§ What to work on
Rewrite the part of the listing that starts with the line containing "Where should I click to: Select" and ends with the line containing "tap(196, 277)" as a JSON list of strings, one string per line, leaving out blank lines.
** Begin Information provided **
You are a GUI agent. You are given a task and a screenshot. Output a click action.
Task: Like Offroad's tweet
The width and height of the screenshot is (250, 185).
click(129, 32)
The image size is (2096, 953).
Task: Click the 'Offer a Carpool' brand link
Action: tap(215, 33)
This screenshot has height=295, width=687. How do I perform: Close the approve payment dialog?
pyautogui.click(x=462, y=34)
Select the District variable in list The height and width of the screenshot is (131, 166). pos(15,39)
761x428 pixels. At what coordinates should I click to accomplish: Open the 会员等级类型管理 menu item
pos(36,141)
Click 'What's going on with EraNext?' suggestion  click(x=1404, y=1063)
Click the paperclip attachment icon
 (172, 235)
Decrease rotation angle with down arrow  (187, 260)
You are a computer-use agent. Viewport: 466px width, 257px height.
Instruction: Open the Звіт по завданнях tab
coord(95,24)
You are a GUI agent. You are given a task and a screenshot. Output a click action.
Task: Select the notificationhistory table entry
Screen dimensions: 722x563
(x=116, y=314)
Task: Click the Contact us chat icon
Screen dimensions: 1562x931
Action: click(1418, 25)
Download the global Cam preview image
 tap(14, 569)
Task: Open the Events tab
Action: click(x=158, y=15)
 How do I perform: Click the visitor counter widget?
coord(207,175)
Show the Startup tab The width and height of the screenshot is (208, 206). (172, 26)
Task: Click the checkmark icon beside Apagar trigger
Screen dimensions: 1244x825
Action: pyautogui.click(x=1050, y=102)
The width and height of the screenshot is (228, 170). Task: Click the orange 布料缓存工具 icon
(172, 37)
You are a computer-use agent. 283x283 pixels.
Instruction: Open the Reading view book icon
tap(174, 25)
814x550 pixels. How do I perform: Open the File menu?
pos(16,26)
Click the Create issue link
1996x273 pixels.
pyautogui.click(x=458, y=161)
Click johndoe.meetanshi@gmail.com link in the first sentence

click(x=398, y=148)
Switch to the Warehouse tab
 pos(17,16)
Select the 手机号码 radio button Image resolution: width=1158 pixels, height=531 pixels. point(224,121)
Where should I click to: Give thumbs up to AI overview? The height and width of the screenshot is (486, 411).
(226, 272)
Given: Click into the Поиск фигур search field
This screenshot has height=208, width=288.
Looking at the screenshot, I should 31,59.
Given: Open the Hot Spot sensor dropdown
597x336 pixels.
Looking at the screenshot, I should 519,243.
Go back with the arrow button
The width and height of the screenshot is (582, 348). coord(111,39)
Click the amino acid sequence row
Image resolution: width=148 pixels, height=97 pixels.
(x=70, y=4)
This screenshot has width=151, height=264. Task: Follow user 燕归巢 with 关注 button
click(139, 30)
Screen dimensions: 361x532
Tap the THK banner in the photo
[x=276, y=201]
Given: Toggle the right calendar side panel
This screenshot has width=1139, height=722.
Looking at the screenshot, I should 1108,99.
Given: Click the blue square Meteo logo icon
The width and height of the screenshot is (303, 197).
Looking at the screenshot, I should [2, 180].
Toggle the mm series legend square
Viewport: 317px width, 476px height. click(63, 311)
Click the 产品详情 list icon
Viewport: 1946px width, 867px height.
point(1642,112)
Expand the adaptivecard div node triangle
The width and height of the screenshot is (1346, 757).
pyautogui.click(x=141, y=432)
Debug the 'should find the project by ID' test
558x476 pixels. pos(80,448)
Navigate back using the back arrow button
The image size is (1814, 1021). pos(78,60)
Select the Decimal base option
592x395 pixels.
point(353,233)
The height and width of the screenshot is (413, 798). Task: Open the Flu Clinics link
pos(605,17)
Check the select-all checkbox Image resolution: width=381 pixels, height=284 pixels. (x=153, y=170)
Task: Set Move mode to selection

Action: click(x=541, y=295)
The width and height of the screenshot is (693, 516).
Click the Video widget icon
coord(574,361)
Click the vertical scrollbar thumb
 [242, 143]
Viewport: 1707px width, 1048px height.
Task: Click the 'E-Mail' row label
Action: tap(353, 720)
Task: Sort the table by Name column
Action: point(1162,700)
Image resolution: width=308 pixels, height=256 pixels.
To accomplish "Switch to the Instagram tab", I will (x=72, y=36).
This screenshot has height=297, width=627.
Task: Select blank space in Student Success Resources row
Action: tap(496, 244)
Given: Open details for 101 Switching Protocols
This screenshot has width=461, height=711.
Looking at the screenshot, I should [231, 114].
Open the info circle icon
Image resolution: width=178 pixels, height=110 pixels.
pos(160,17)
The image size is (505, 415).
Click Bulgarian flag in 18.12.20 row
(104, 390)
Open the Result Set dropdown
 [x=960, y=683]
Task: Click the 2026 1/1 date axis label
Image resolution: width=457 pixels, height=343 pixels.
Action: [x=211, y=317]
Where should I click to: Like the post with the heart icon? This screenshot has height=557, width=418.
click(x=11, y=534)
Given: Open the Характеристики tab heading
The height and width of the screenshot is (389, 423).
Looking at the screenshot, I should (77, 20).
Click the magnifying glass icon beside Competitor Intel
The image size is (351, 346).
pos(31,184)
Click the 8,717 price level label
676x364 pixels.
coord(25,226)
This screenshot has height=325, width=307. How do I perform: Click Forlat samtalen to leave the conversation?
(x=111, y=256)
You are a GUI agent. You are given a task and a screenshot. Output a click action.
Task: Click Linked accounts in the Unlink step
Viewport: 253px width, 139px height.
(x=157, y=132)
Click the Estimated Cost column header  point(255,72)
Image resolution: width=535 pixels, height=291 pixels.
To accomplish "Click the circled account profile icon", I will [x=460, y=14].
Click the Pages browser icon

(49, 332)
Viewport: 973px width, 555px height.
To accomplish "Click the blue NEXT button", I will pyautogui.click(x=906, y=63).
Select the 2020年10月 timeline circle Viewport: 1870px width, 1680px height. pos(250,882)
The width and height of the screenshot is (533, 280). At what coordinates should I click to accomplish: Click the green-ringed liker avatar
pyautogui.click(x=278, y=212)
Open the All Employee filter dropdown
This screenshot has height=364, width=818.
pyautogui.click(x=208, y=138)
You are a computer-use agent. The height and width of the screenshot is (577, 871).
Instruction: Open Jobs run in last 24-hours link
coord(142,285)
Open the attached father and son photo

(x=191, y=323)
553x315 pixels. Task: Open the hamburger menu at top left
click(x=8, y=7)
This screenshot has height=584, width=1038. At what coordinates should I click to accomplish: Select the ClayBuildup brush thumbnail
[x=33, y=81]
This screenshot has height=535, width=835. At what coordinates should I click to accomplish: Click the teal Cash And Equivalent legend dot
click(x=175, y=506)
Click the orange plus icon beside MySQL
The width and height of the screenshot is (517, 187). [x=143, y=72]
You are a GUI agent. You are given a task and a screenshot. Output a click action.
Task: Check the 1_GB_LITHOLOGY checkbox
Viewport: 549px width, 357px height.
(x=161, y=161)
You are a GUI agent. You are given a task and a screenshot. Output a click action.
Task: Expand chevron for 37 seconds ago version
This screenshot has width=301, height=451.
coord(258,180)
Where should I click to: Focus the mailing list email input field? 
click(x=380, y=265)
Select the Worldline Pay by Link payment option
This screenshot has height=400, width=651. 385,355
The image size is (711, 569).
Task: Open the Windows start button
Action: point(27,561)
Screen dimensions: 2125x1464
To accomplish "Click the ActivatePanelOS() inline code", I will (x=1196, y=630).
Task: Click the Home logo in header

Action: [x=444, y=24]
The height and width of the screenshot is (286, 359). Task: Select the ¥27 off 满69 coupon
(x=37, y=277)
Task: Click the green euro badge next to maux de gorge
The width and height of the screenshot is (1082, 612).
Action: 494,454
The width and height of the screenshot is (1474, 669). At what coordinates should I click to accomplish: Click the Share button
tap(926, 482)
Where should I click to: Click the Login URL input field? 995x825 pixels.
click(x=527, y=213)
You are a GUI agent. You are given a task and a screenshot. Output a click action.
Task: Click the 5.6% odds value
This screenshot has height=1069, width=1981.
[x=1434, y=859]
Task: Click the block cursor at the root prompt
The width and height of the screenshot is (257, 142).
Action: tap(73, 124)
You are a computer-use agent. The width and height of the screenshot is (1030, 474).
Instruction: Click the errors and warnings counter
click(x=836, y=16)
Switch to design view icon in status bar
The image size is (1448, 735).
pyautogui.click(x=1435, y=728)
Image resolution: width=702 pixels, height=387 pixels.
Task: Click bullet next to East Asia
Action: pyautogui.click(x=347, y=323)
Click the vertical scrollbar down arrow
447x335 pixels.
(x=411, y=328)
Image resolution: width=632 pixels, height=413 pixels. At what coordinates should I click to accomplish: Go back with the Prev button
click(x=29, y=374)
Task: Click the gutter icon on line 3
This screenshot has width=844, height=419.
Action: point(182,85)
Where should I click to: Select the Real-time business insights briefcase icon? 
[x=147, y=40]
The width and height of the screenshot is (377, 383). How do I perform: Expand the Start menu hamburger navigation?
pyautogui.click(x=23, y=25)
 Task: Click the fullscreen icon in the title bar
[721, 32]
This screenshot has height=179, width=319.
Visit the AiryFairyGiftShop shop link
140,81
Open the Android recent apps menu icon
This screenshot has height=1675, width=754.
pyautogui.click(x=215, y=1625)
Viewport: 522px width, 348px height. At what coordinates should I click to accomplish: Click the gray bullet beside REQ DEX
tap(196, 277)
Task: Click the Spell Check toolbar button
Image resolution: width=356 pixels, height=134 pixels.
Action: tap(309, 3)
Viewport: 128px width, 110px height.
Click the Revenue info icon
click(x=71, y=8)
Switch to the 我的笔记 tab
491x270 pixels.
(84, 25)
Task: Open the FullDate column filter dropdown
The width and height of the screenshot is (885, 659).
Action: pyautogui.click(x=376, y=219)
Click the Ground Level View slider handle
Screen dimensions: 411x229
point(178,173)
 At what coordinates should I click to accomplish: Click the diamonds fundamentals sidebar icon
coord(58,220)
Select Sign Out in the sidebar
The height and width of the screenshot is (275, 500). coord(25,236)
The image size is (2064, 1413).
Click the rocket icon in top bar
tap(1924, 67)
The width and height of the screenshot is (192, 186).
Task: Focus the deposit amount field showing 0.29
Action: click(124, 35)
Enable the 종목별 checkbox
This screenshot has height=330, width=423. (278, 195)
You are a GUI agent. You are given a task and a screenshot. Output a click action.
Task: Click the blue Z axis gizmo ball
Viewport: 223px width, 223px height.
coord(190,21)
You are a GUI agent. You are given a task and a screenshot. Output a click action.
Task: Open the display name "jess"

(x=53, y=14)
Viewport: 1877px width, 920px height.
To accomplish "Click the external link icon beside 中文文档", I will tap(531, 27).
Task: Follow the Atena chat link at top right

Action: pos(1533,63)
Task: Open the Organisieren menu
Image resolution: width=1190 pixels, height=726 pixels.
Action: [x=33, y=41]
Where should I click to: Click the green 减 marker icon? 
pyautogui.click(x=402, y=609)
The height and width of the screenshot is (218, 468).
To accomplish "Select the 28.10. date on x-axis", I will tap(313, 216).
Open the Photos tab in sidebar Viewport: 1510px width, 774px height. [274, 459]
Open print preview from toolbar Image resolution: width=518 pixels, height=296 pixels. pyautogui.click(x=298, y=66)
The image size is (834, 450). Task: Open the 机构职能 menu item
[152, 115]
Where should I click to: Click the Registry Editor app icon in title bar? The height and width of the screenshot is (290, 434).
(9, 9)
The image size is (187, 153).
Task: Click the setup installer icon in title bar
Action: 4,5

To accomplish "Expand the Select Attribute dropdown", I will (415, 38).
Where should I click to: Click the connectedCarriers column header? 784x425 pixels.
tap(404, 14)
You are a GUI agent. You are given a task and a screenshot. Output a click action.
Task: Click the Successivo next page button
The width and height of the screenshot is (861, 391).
** End Information provided **
§ Task response
[
  "Where should I click to: Select the Real-time business insights briefcase icon? ",
  "[x=147, y=40]",
  "The width and height of the screenshot is (377, 383). How do I perform: Expand the Start menu hamburger navigation?",
  "pyautogui.click(x=23, y=25)",
  " Task: Click the fullscreen icon in the title bar",
  "[721, 32]",
  "This screenshot has height=179, width=319.",
  "Visit the AiryFairyGiftShop shop link",
  "140,81",
  "Open the Android recent apps menu icon",
  "This screenshot has height=1675, width=754.",
  "pyautogui.click(x=215, y=1625)",
  "Viewport: 522px width, 348px height. At what coordinates should I click to accomplish: Click the gray bullet beside REQ DEX",
  "tap(196, 277)"
]